START Given entries

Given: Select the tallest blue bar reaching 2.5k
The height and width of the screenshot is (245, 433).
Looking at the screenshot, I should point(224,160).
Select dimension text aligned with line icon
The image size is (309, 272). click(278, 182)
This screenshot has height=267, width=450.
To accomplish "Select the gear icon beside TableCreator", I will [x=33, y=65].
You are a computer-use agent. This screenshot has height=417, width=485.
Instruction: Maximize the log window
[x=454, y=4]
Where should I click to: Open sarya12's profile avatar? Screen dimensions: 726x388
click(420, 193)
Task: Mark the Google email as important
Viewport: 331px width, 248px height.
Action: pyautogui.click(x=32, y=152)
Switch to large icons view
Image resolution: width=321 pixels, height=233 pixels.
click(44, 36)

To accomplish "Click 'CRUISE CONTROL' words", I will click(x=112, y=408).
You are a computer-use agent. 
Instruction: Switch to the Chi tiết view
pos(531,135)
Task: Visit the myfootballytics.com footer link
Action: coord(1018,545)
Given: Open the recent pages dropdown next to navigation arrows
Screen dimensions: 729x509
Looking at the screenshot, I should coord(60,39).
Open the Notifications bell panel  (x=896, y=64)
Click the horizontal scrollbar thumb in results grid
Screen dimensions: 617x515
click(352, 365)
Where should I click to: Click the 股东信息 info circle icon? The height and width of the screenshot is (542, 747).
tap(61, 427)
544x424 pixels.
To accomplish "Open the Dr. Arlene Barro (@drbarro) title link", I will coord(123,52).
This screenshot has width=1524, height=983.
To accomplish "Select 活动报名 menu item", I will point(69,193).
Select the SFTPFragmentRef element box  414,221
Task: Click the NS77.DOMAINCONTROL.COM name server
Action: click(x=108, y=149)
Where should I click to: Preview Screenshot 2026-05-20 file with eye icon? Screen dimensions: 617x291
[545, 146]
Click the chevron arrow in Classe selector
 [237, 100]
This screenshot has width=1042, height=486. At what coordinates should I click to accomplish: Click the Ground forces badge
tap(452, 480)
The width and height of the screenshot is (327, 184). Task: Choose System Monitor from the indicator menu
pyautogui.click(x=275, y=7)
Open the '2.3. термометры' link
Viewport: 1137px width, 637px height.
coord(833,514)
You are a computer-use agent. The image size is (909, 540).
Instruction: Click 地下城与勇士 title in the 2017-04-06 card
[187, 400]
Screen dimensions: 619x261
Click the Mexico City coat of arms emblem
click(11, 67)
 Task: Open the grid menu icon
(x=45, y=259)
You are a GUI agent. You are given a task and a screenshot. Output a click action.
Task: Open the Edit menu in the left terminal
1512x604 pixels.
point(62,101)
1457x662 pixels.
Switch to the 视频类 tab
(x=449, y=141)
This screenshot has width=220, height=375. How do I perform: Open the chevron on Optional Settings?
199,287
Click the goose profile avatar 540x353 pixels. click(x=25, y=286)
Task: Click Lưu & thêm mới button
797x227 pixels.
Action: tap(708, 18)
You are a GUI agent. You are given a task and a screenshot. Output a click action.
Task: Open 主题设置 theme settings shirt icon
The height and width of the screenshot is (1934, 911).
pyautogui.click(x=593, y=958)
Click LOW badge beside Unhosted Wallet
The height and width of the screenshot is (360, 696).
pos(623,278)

END Given entries

Work to be completed ▸ Each entry, from start to finish, must be restated exactly.

Exercise solution ▸
Given: Select the tallest blue bar reaching 2.5k
The height and width of the screenshot is (245, 433).
Looking at the screenshot, I should point(224,160).
Select dimension text aligned with line icon
The image size is (309, 272). click(278, 182)
This screenshot has height=267, width=450.
To accomplish "Select the gear icon beside TableCreator", I will [x=33, y=65].
You are a computer-use agent. This screenshot has height=417, width=485.
Instruction: Maximize the log window
[x=454, y=4]
Where should I click to: Open sarya12's profile avatar? Screen dimensions: 726x388
click(420, 193)
Task: Mark the Google email as important
Viewport: 331px width, 248px height.
Action: pyautogui.click(x=32, y=152)
Switch to large icons view
Image resolution: width=321 pixels, height=233 pixels.
click(44, 36)

To accomplish "Click 'CRUISE CONTROL' words", I will click(x=112, y=408).
You are a computer-use agent. 
Instruction: Switch to the Chi tiết view
pos(531,135)
Task: Visit the myfootballytics.com footer link
Action: coord(1018,545)
Given: Open the recent pages dropdown next to navigation arrows
Screen dimensions: 729x509
Looking at the screenshot, I should coord(60,39).
Open the Notifications bell panel  (x=896, y=64)
Click the horizontal scrollbar thumb in results grid
Screen dimensions: 617x515
click(352, 365)
Where should I click to: Click the 股东信息 info circle icon? The height and width of the screenshot is (542, 747).
tap(61, 427)
544x424 pixels.
To accomplish "Open the Dr. Arlene Barro (@drbarro) title link", I will coord(123,52).
This screenshot has width=1524, height=983.
To accomplish "Select 活动报名 menu item", I will point(69,193).
Select the SFTPFragmentRef element box  414,221
Task: Click the NS77.DOMAINCONTROL.COM name server
Action: click(x=108, y=149)
Where should I click to: Preview Screenshot 2026-05-20 file with eye icon? Screen dimensions: 617x291
[545, 146]
Click the chevron arrow in Classe selector
 [237, 100]
This screenshot has width=1042, height=486. At what coordinates should I click to accomplish: Click the Ground forces badge
tap(452, 480)
The width and height of the screenshot is (327, 184). Task: Choose System Monitor from the indicator menu
pyautogui.click(x=275, y=7)
Open the '2.3. термометры' link
Viewport: 1137px width, 637px height.
coord(833,514)
You are a computer-use agent. The image size is (909, 540).
Instruction: Click 地下城与勇士 title in the 2017-04-06 card
[187, 400]
Screen dimensions: 619x261
Click the Mexico City coat of arms emblem
click(11, 67)
 Task: Open the grid menu icon
(x=45, y=259)
You are a GUI agent. You are given a task and a screenshot. Output a click action.
Task: Open the Edit menu in the left terminal
1512x604 pixels.
point(62,101)
1457x662 pixels.
Switch to the 视频类 tab
(x=449, y=141)
This screenshot has width=220, height=375. How do I perform: Open the chevron on Optional Settings?
199,287
Click the goose profile avatar 540x353 pixels. click(x=25, y=286)
Task: Click Lưu & thêm mới button
797x227 pixels.
Action: tap(708, 18)
You are a GUI agent. You are given a task and a screenshot. Output a click action.
Task: Open 主题设置 theme settings shirt icon
The height and width of the screenshot is (1934, 911).
pyautogui.click(x=593, y=958)
Click LOW badge beside Unhosted Wallet
The height and width of the screenshot is (360, 696).
pos(623,278)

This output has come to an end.